Lay out every line from the start of the rows through the line holding "This screenshot has width=1080, height=2400.", inclusive, as a Markdown table with the columns "No." and "Text," numbering each line and omitting blank ones.

● ● ● ● ●

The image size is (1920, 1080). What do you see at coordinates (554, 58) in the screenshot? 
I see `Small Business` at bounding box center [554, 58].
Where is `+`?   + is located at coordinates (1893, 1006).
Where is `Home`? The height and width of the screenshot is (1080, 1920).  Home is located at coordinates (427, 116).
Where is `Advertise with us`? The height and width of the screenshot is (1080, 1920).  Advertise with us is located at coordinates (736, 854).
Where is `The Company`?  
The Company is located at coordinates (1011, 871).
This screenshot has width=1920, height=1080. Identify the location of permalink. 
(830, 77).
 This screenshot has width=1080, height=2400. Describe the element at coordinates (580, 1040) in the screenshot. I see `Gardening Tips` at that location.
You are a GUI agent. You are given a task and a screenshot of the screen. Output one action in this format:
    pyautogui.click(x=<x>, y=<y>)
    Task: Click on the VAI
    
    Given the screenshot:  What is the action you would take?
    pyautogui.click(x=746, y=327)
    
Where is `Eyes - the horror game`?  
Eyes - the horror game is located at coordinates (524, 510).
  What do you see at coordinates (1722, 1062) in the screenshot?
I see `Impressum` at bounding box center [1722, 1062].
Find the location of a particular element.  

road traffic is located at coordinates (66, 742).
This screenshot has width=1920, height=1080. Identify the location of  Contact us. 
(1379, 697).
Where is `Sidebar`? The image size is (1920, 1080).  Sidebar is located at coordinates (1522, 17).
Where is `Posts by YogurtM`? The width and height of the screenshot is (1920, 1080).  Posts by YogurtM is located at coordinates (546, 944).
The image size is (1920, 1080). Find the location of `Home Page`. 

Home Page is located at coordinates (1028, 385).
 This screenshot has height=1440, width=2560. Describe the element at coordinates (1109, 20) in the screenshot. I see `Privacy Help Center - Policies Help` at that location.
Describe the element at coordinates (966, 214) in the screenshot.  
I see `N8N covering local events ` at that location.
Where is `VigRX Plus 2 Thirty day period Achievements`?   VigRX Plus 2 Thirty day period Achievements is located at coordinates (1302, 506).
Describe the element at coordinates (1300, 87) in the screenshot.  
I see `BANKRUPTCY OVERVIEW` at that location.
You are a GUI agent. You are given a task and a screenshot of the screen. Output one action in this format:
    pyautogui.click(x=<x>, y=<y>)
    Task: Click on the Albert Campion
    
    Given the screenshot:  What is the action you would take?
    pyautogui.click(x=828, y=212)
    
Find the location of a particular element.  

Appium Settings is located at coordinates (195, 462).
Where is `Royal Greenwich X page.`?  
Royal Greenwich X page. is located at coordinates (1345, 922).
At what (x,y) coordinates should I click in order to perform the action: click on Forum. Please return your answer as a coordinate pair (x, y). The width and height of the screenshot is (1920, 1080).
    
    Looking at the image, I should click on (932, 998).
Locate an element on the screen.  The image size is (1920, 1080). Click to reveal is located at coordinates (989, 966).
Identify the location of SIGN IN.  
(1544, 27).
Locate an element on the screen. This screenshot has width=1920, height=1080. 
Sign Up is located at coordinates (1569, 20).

● ● ● ● ●

:: CORRECT RESPONSE ::
| No. | Text |
|---|---|
| 1 | The image size is (1920, 1080). What do you see at coordinates (554, 58) in the screenshot?  |
| 2 | I see `Small Business` at bounding box center [554, 58]. |
| 3 | Where is `+`?   + is located at coordinates (1893, 1006). |
| 4 | Where is `Home`? The height and width of the screenshot is (1080, 1920).  Home is located at coordinates (427, 116). |
| 5 | Where is `Advertise with us`? The height and width of the screenshot is (1080, 1920).  Advertise with us is located at coordinates (736, 854). |
| 6 | Where is `The Company`?   |
| 7 | The Company is located at coordinates (1011, 871). |
| 8 | This screenshot has width=1920, height=1080. Identify the location of permalink.  |
| 9 | (830, 77). |
| 10 |  This screenshot has width=1080, height=2400. Describe the element at coordinates (580, 1040) in the screenshot. I see `Gardening Tips` at that location. |